EXTRACTED ENTRIES>
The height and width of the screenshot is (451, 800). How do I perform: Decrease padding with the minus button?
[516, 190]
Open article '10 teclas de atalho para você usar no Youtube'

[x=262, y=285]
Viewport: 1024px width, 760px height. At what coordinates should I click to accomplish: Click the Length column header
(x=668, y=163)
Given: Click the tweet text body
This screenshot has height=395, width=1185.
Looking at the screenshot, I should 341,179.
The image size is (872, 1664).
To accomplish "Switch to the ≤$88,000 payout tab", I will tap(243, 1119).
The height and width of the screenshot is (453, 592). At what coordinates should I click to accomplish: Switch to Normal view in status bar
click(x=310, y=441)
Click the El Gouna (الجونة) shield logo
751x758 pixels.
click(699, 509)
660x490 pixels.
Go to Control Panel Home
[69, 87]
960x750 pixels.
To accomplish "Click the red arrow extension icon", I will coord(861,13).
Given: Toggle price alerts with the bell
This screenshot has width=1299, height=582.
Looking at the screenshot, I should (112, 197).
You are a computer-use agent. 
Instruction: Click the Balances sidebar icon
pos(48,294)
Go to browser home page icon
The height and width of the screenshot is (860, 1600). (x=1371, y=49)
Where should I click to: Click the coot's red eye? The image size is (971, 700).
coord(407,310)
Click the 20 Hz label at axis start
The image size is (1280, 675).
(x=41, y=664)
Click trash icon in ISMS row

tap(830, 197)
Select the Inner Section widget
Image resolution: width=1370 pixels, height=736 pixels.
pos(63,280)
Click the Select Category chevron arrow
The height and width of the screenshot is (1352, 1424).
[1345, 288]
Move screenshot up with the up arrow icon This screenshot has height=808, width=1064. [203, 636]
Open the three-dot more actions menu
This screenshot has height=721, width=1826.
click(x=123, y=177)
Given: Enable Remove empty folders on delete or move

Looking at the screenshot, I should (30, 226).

ACTIVITY> All entries should be given again precisely as they appear above.

OUTPUT OF THE EXERCISE>
The height and width of the screenshot is (451, 800). How do I perform: Decrease padding with the minus button?
[516, 190]
Open article '10 teclas de atalho para você usar no Youtube'

[x=262, y=285]
Viewport: 1024px width, 760px height. At what coordinates should I click to accomplish: Click the Length column header
(x=668, y=163)
Given: Click the tweet text body
This screenshot has height=395, width=1185.
Looking at the screenshot, I should 341,179.
The image size is (872, 1664).
To accomplish "Switch to the ≤$88,000 payout tab", I will tap(243, 1119).
The height and width of the screenshot is (453, 592). At what coordinates should I click to accomplish: Switch to Normal view in status bar
click(x=310, y=441)
Click the El Gouna (الجونة) shield logo
751x758 pixels.
click(699, 509)
660x490 pixels.
Go to Control Panel Home
[69, 87]
960x750 pixels.
To accomplish "Click the red arrow extension icon", I will coord(861,13).
Given: Toggle price alerts with the bell
This screenshot has width=1299, height=582.
Looking at the screenshot, I should (112, 197).
You are a computer-use agent. 
Instruction: Click the Balances sidebar icon
pos(48,294)
Go to browser home page icon
The height and width of the screenshot is (860, 1600). (x=1371, y=49)
Where should I click to: Click the coot's red eye? The image size is (971, 700).
coord(407,310)
Click the 20 Hz label at axis start
The image size is (1280, 675).
(x=41, y=664)
Click trash icon in ISMS row

tap(830, 197)
Select the Inner Section widget
Image resolution: width=1370 pixels, height=736 pixels.
pos(63,280)
Click the Select Category chevron arrow
The height and width of the screenshot is (1352, 1424).
[1345, 288]
Move screenshot up with the up arrow icon This screenshot has height=808, width=1064. [203, 636]
Open the three-dot more actions menu
This screenshot has height=721, width=1826.
click(x=123, y=177)
Given: Enable Remove empty folders on delete or move

Looking at the screenshot, I should (30, 226).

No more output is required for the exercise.